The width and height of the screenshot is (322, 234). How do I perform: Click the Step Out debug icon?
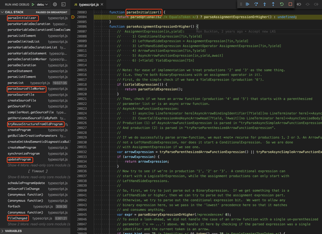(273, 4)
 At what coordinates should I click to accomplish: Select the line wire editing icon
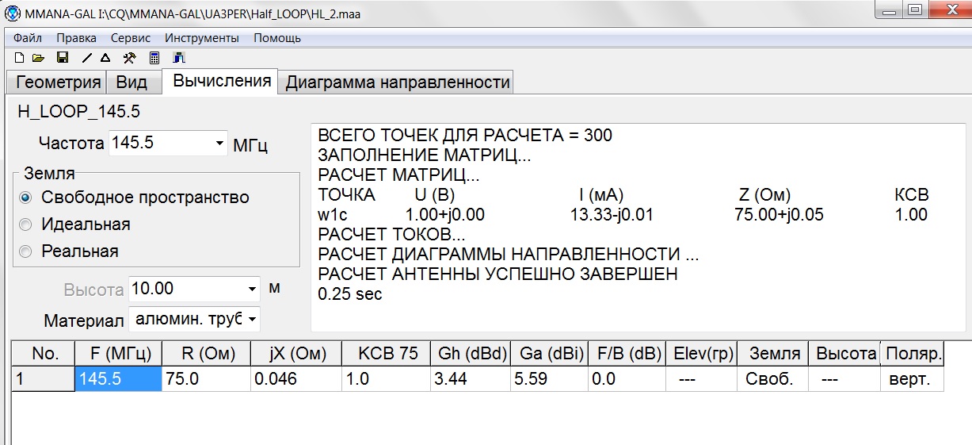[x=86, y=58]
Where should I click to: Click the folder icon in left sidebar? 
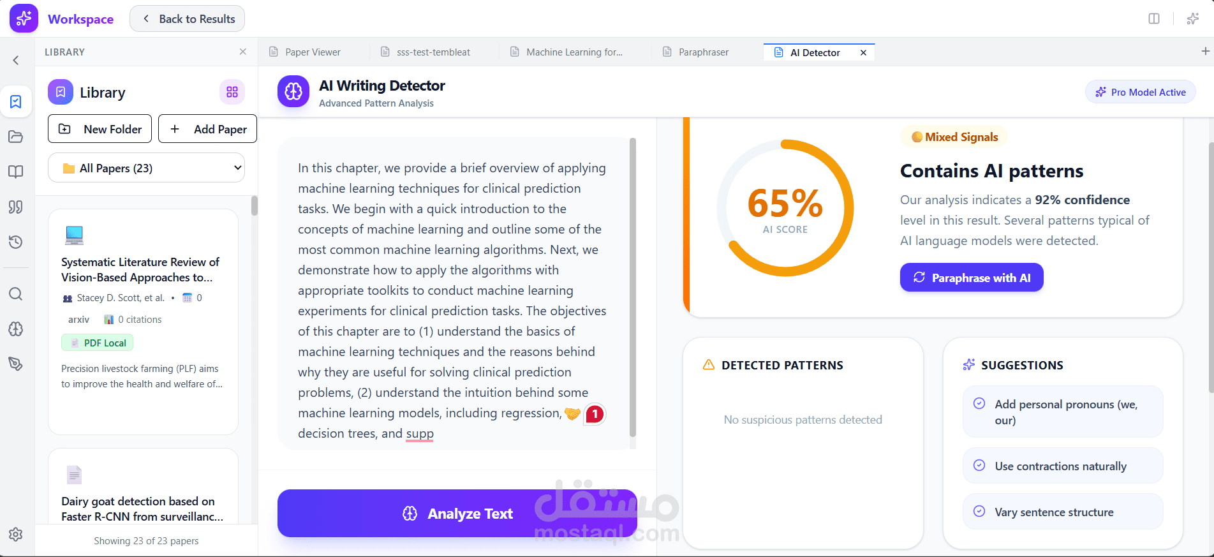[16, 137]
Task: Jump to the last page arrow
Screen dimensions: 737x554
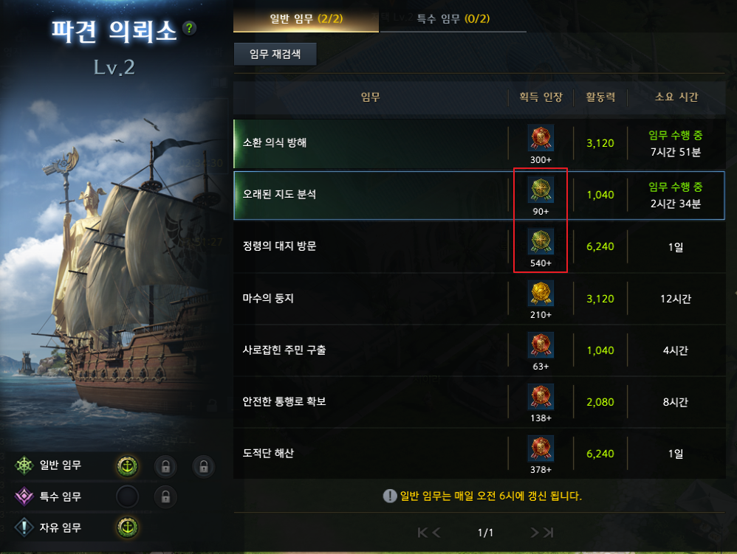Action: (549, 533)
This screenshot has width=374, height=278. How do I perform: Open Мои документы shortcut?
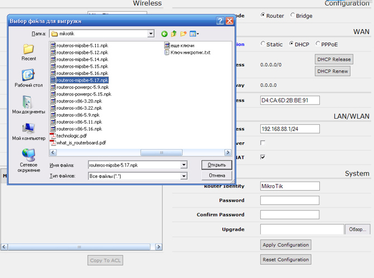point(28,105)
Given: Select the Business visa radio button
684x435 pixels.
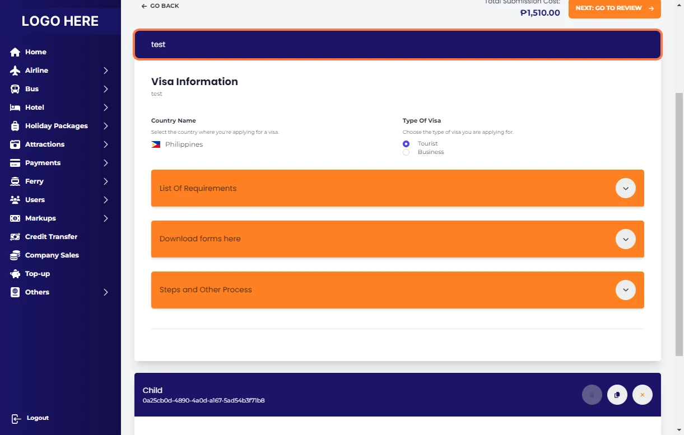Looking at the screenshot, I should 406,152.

Your assignment
Exact wording is required throughout: write out all the records, but no pictures.

Answer for the task
The width and height of the screenshot is (322, 234). How do I perform: Click the Step Out debug icon?
(273, 4)
 At what coordinates should I click to accomplish: Select the line wire editing icon
[x=86, y=58]
Where should I click to: Click the folder icon in left sidebar? 
[16, 137]
Task: Jump to the last page arrow
Screen dimensions: 737x554
Action: (549, 533)
This screenshot has width=374, height=278. How do I perform: Open Мои документы shortcut?
point(28,105)
Given: Select the Business visa radio button
684x435 pixels.
Looking at the screenshot, I should 406,152.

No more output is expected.